Villa d’Este, Marlow

The thing we love about Italian restaurants, by which I don’t mean chains but the independent family-run eateries, is that they are abidingly and charmingly old-fashioned in a sense that reminds us of the days when you knew what you would get on your plate but the service harked back to a long-gone era.

Granted the decor at many such restaurants is twee, though they are typically comfortable and by the long experience of waiting and kitchen alike provide a comfort dining experience of the kind we yearn for by comparison with the edgy and experimental dining rooms to be found everywhere these days.

Villa d’Este in Marlow is just such a knowingly old-fashioned Italian restaurant, and none the worse for that, quaint and bijou grotto to mimic an Italian villa and all.  On this Thursday evening we wandered in from the street and had plenty of tables to choose from, though presumably the 60 or so covers are filled out on Fridays and Saturdays.  Marlow is awash with decent Italian restaurants, all of which presumably offer a good dining experience, presumably because they appreciate comfort dining.

“We take a lot of pride in customer care” says the Villa’s website, and it shows.  It’s the little touches that count, like the manager being able to quote a wide range of special starters and main courses in his authentic Italian accent – and the waiter speaking to him in Italian. It’s that last bastion of last century dining, the dessert trolley – and where else do you see one of those nowadays?

Perhaps most of all it’s the sense of warm tranquility and lack of pressure to eat up and get out, thus allowing you and your party to enjoy the company and relax, which, after all, is why we dine out in the first place.  A table near us was occupied by a party who ate nothing in the whole time we were there, but were evidently enjoying discussion over coffee and liqueurs – and will return there for more very soon.  It’s the repeat business you want when you run a restaurant, and that’s a better way to get it than endless promotions, as found in the chain business.

Starting with the wine list, it was welcome to see a well-chosen and varied selection, including a few half bottles that had not been dredged up from the sewers.  The Chianti Classico San Jacopo we sampled surprised and delighted with its very classical and well-structured Sangiovese cherry and ripe fruit flavours.  The fact that iced tap water was repeatedly brought on demand also helped.

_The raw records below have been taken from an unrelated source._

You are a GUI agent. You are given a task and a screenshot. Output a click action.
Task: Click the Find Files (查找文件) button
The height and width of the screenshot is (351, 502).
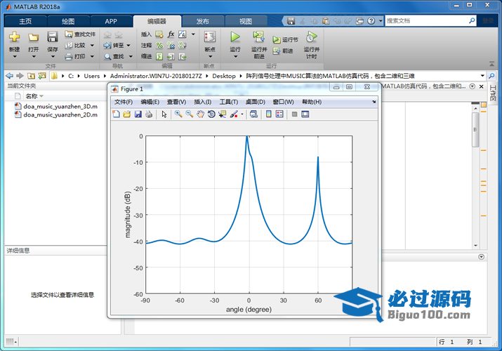(80, 34)
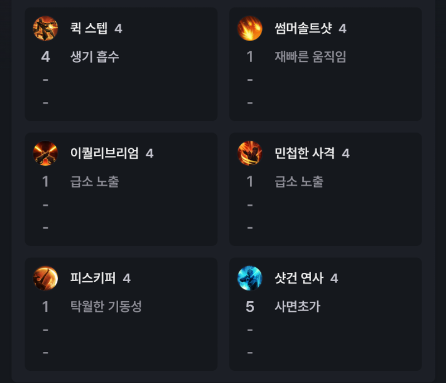
Task: Select the 이퀼리브리엄 skill icon
Action: [x=46, y=153]
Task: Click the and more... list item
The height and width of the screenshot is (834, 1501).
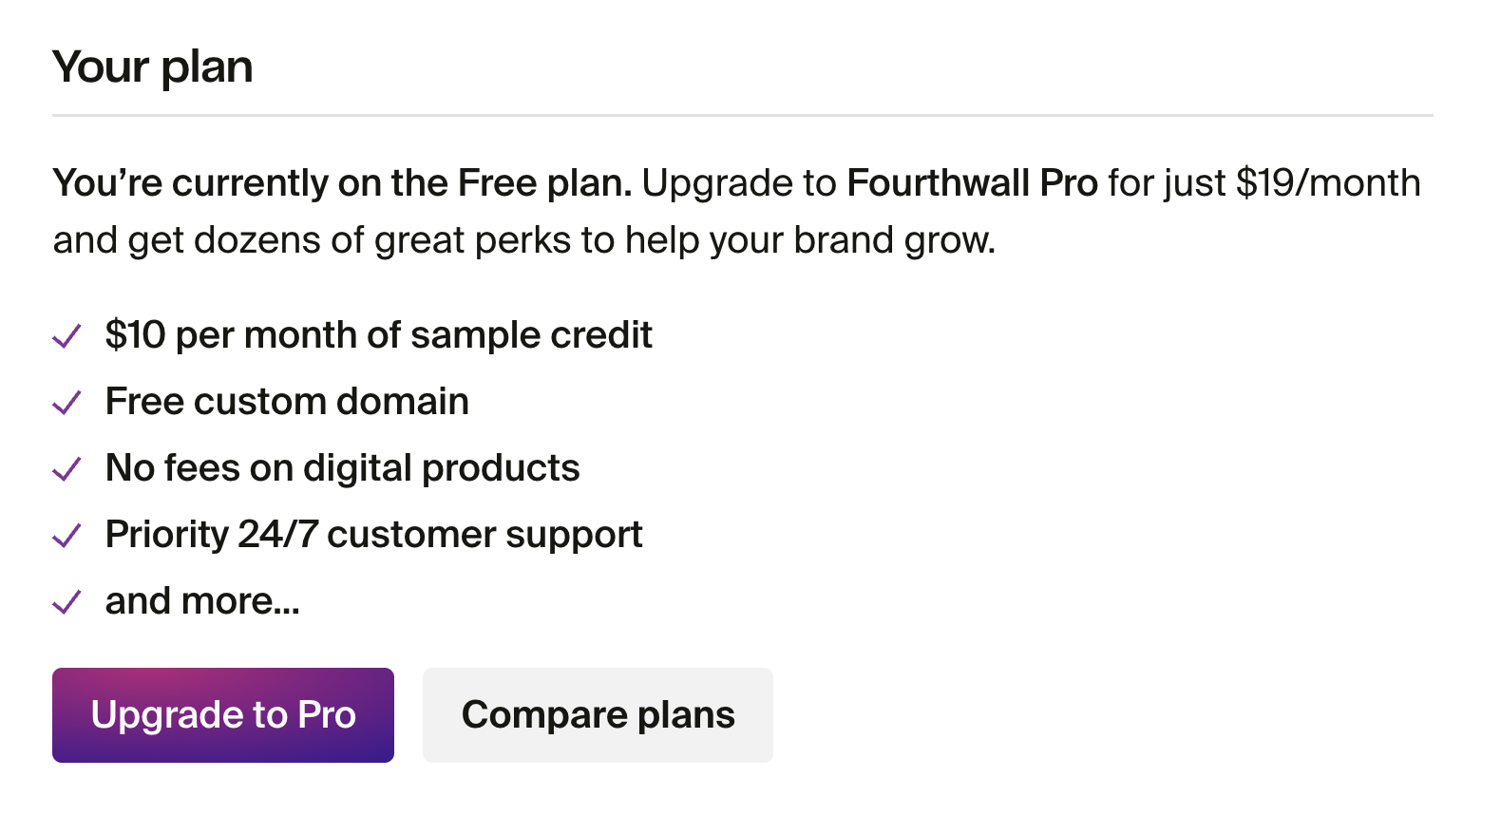Action: point(201,600)
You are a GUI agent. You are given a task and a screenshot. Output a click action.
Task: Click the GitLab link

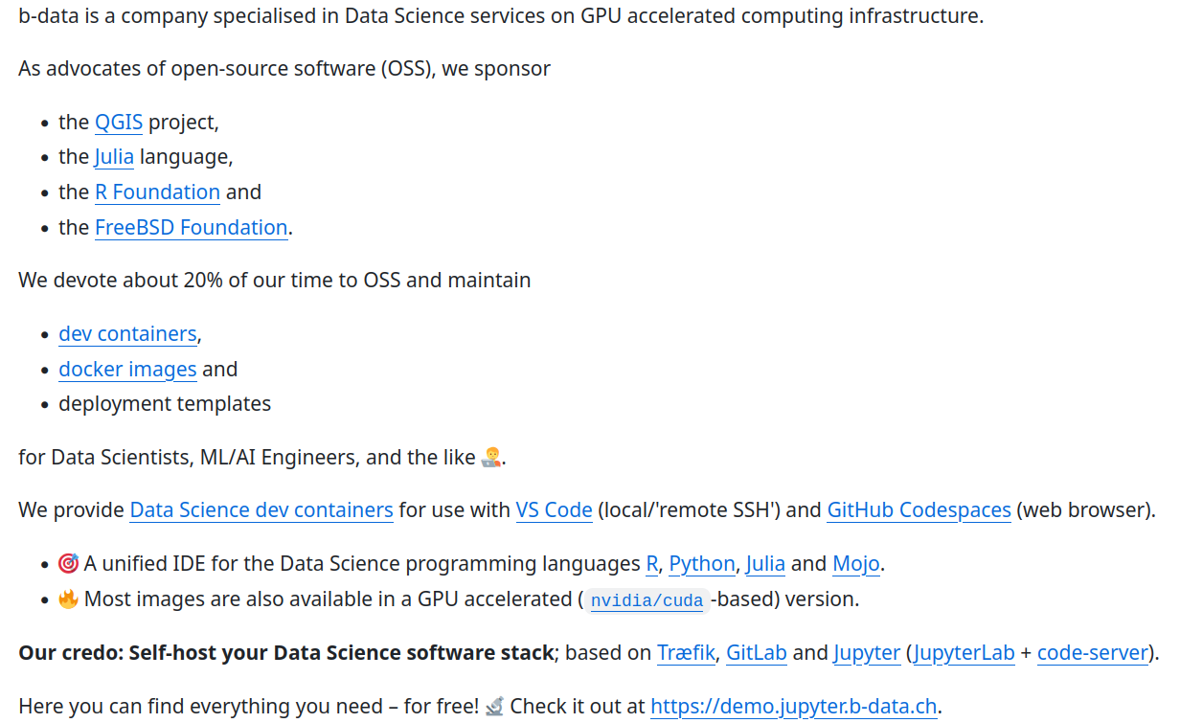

The menu at Vd’E is elegant, being a class or two above the rustic trattoria and pizzeria, but a touch over-long.  It is also sensibly priced, a touch below Marlow standards, such that £70 for two including wine spelled out fine value.  It also wins kudos for fresh ingredients, homemade pastas and seasonal specials, including the excellent asparagus gratin with which we started.  What a welcome treat to find properly-cooked al dente asparagus as Spring approaches, helped by a sympathetic grilling with vintage Parmigiana Reggiani.

For mains we went for two very Italian meats, one from the specials menu.  Her porchetta, redolent of aromatic fennel, rosemary and garlic was sublime (they thoughtfully provide the recipe too – see here.)  Its sauce from the cooking juices was sympathetic yet fizzing with character, most definitely an authentic dish.  Talking of authentic, my choice of rabbit is described thus on the menu:

Coniglio Alla Villa D’Este – £12.50.  Reared Rabbit With Smoked Belly Pork, Wine, Rosemary, Tomato & Chilli

Rabbit is a classic game meat found on the hills in rural Italy, but often ignored in rural Britain.  Granted this is farmed rabbit, minus the gamey leanness of wild meat, but the leg served was flavourful and well served by a thin rasher of gently smoky pork and the hit of sauce.  Both were accompanied by a rather above average selection of veg (I don’t typically go for the humdrum mixed veg option), plus some rather excellent roast potatoes with onions and rosemary.

We ventured one shared dessert from said trolley; a slice of amaretto gateau with cream seemed apt, given that traditional Italian dining eschews the modern health-conscious fatless diet and instead goes for flavour and ample proportions (this applies equally to the butter, cream and other fats elsewhere in the meal.)

This exemplifies the conundrum with which I started this review: comfort food is in, and authentic Italian comfort food appeals to our consciousness – even if it stands in the face of the health nazis.  Remembering the best of our childhoods is no bad thing, yet the Italians seem to do it better than we do.  Perhaps if you remember Vesta curries, canned pies and stodgy jam roly-polies that might not be such a bad thing, but as for Villa d’Este I hope they carry on providing the same delicious comfort food like mama used to make for very many years to come.

Restaurants do not need to change and be up to the minute in the fashion stakes to be good, whatever the critics and chefs might tell you.  They do need to love and cherish great ingredients, simple recipes and fine service.